> _EXERCISE DESCRIPTION_:
Would you restate the full listing word for word and omit its pictures?

**** EXERCISE INPUT

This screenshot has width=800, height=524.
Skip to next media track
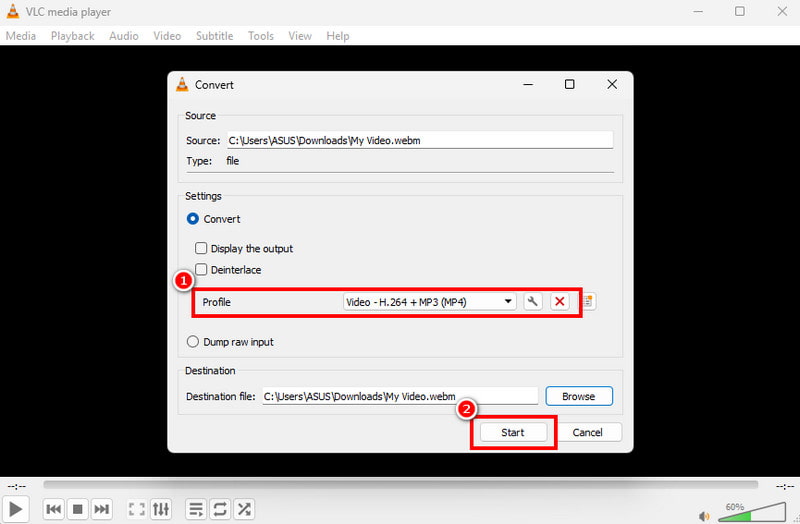(101, 510)
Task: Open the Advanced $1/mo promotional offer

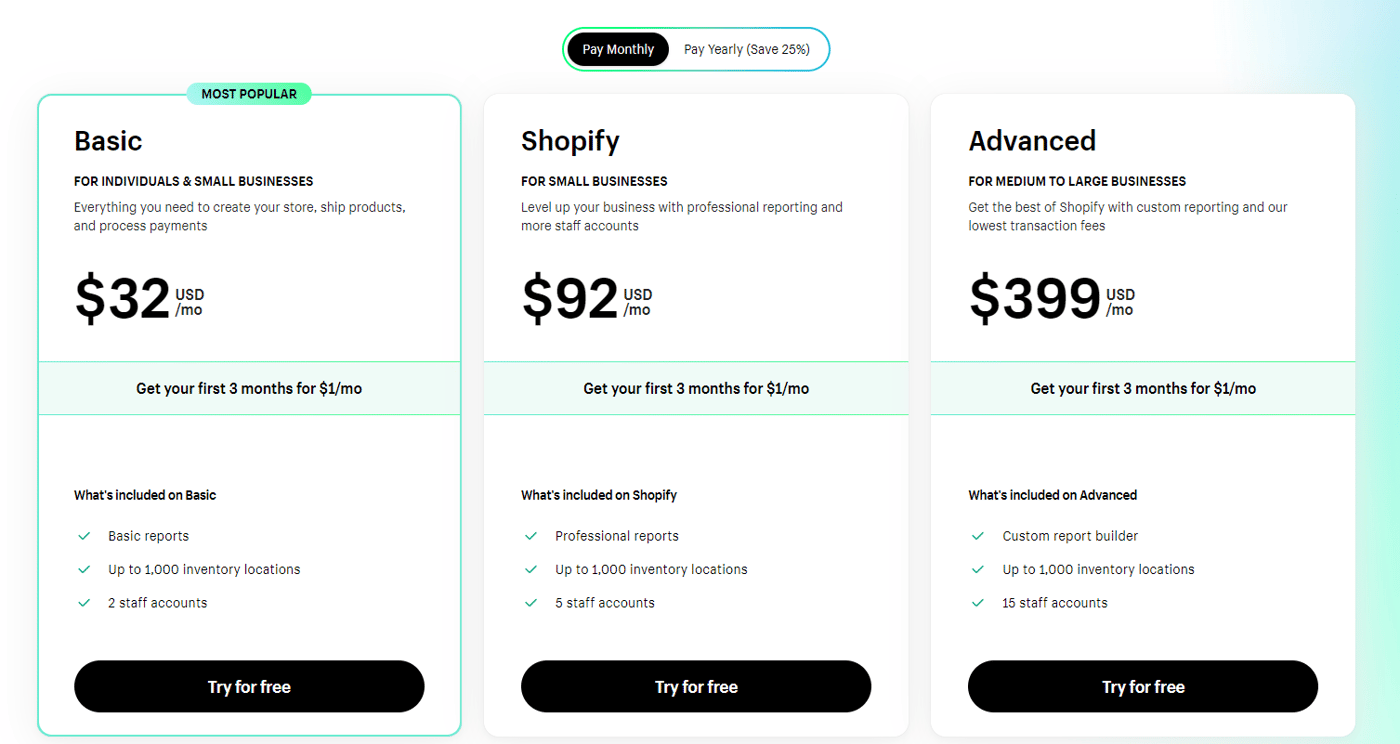Action: click(1142, 388)
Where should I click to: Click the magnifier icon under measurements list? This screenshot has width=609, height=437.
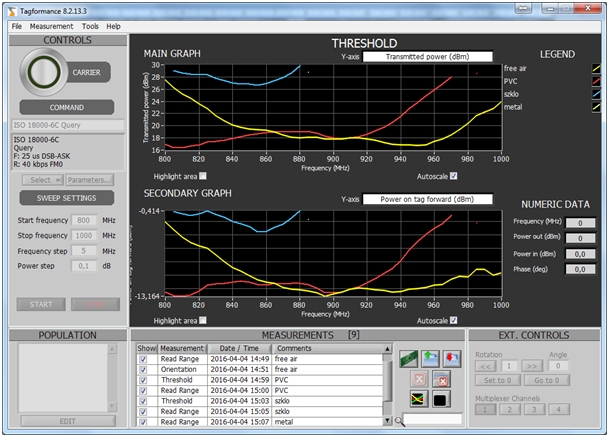(x=399, y=422)
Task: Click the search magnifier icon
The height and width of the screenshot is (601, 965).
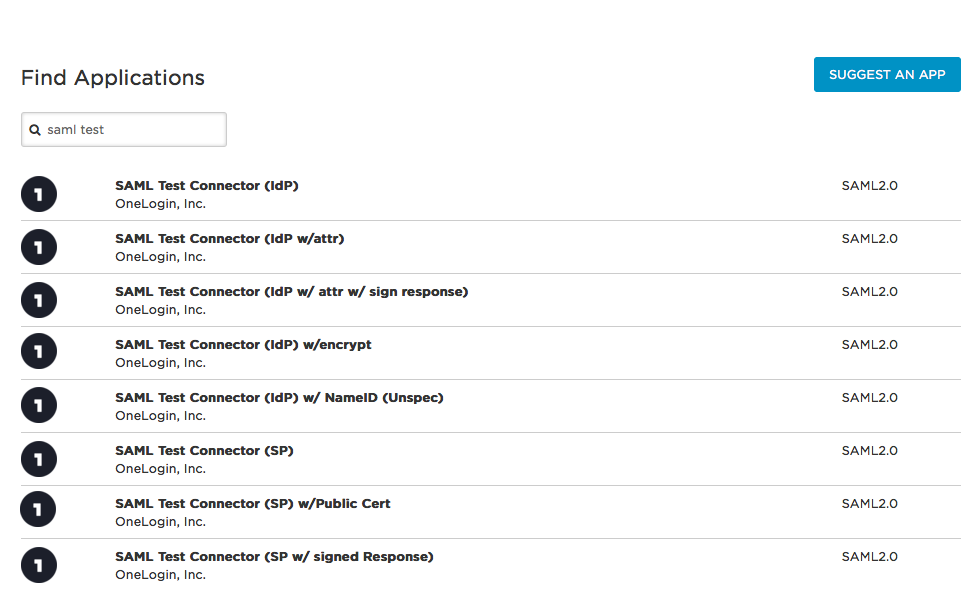Action: click(x=35, y=130)
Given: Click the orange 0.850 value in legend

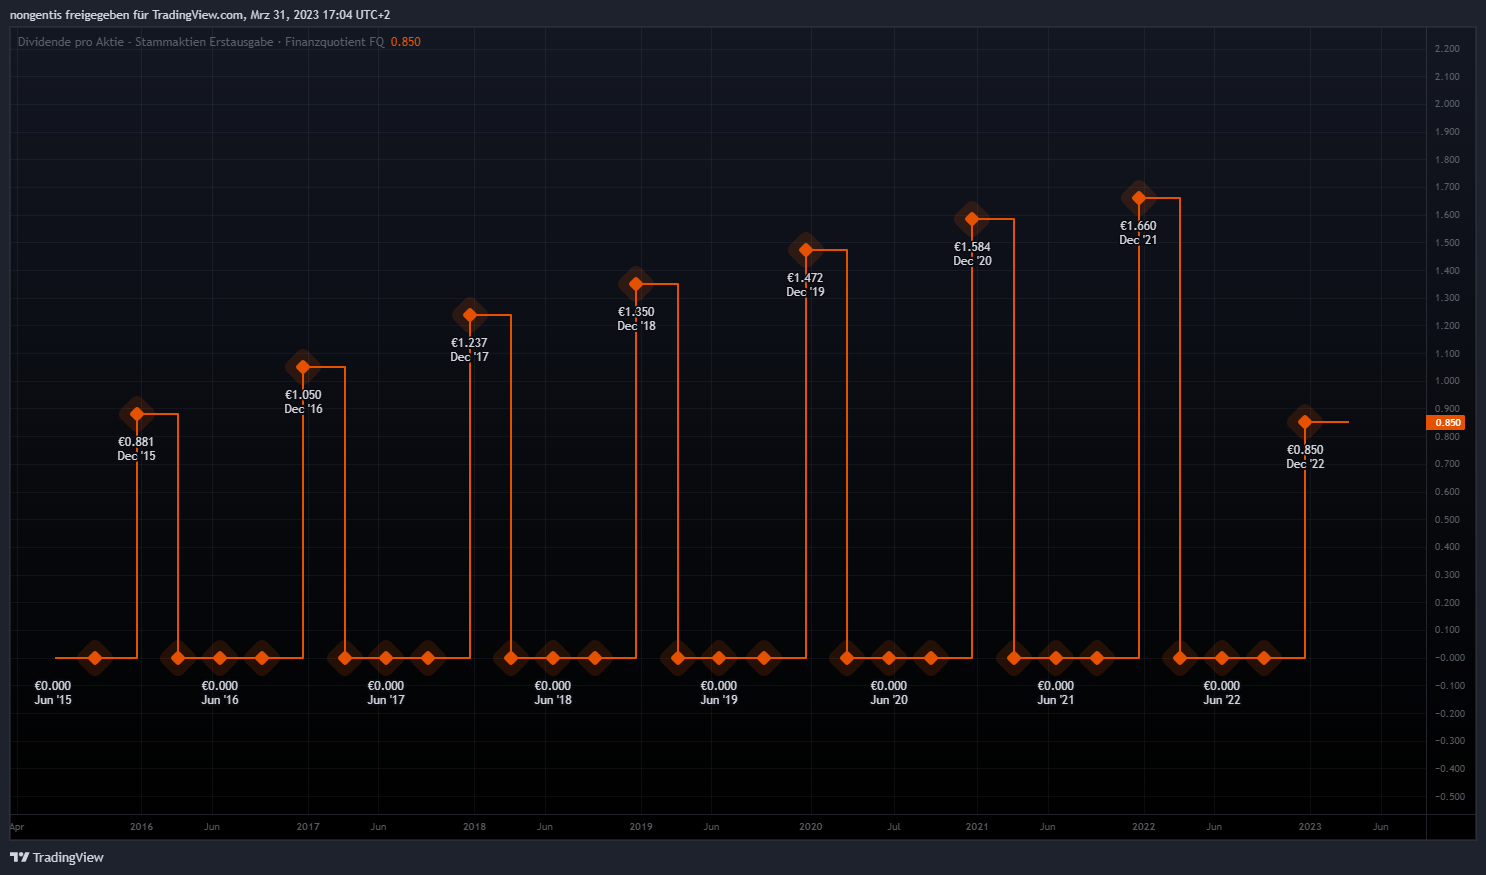Looking at the screenshot, I should pyautogui.click(x=406, y=42).
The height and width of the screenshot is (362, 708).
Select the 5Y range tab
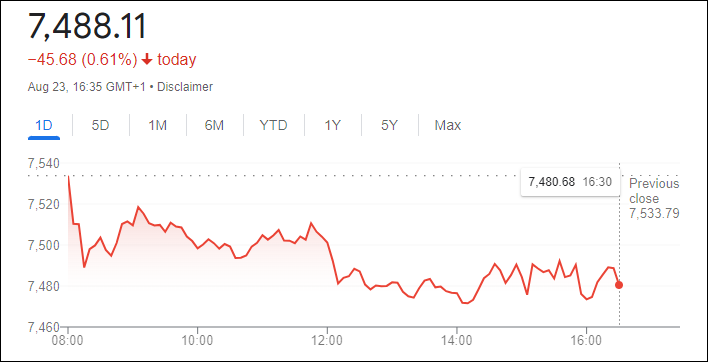(x=389, y=125)
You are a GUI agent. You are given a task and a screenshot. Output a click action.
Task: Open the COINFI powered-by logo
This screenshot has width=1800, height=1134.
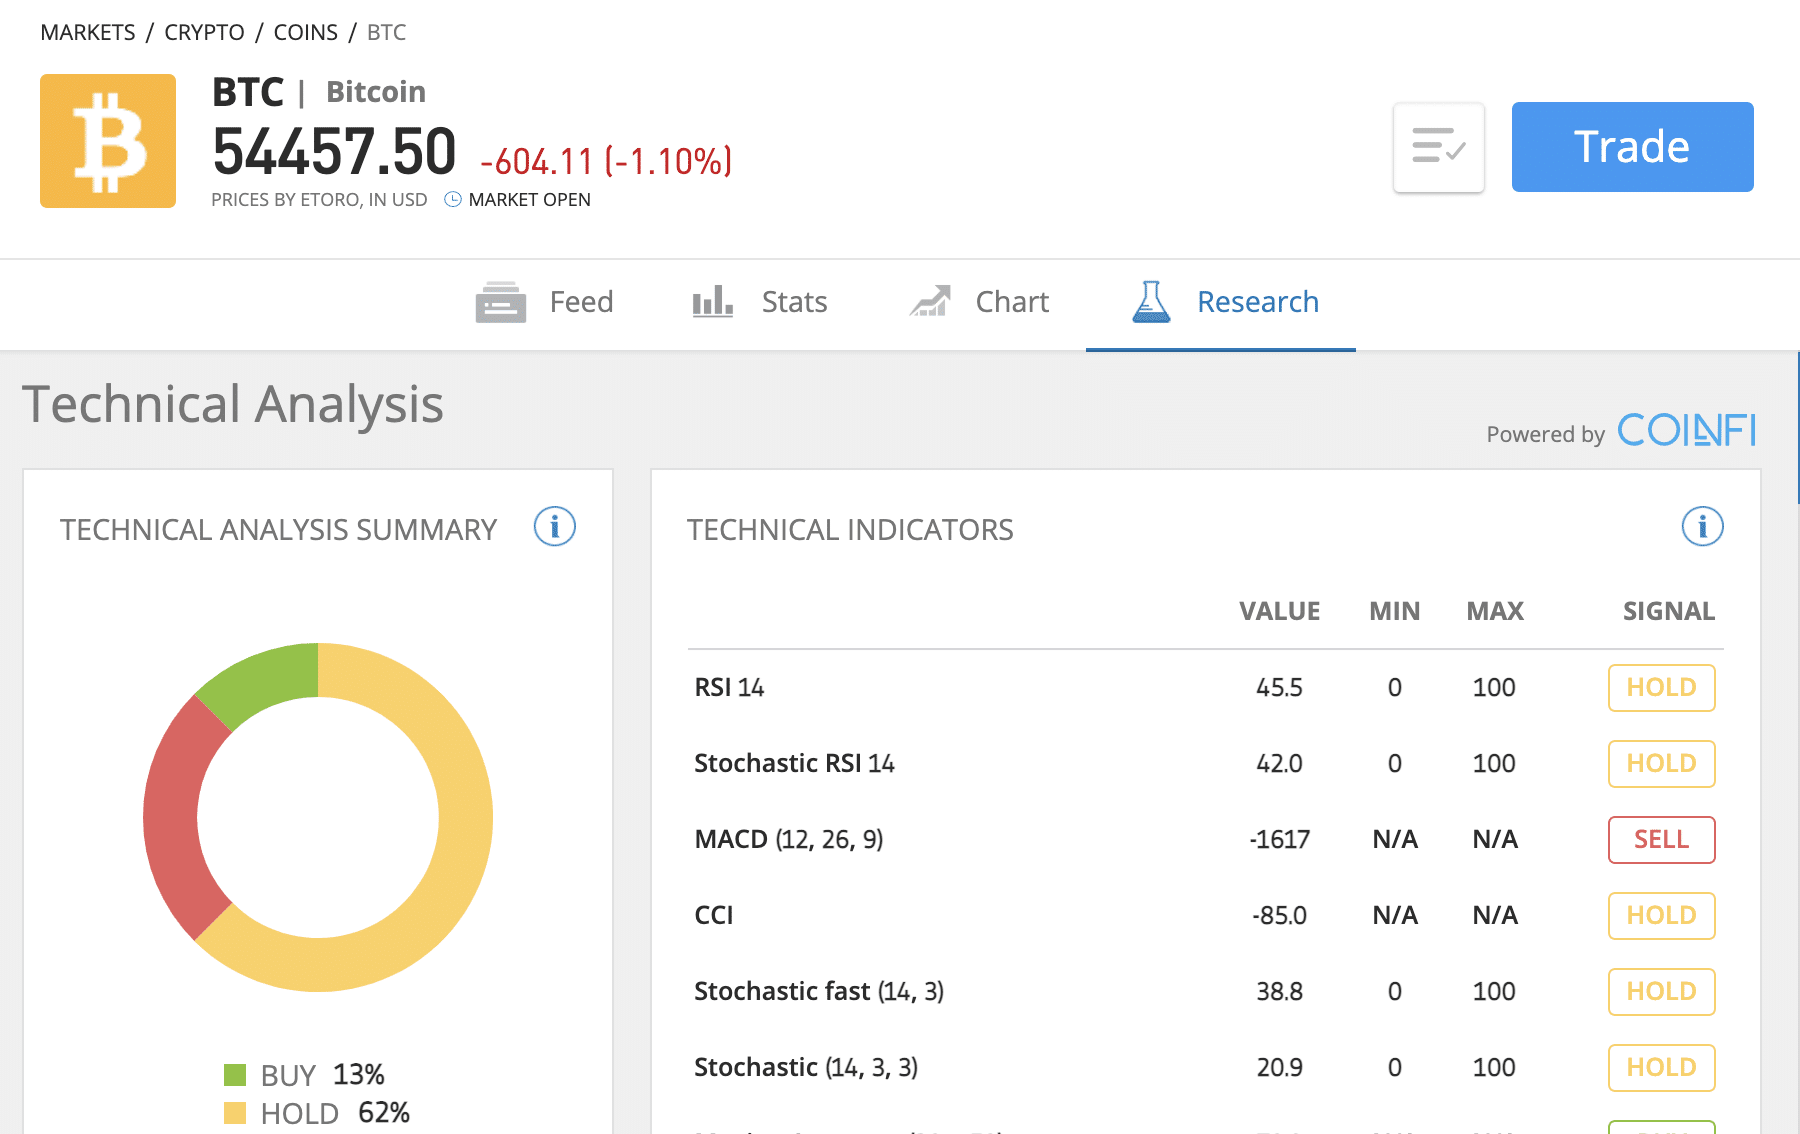coord(1686,430)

********

> _RESULT FOR THIS TASK_:
This screenshot has width=800, height=524.
Skip to next media track
(101, 510)
Task: Open the Advanced $1/mo promotional offer

Action: click(1142, 388)
Where should I click to: Click the magnifier icon under measurements list? This screenshot has width=609, height=437.
(x=399, y=422)
Task: Click the search magnifier icon
The height and width of the screenshot is (601, 965).
Action: click(x=35, y=130)
Given: Click the orange 0.850 value in legend

Looking at the screenshot, I should pyautogui.click(x=406, y=42).
The height and width of the screenshot is (362, 708).
Select the 5Y range tab
(x=389, y=125)
You are a GUI agent. You are given a task and a screenshot. Output a click action.
Task: Open the COINFI powered-by logo
This screenshot has width=1800, height=1134.
coord(1686,430)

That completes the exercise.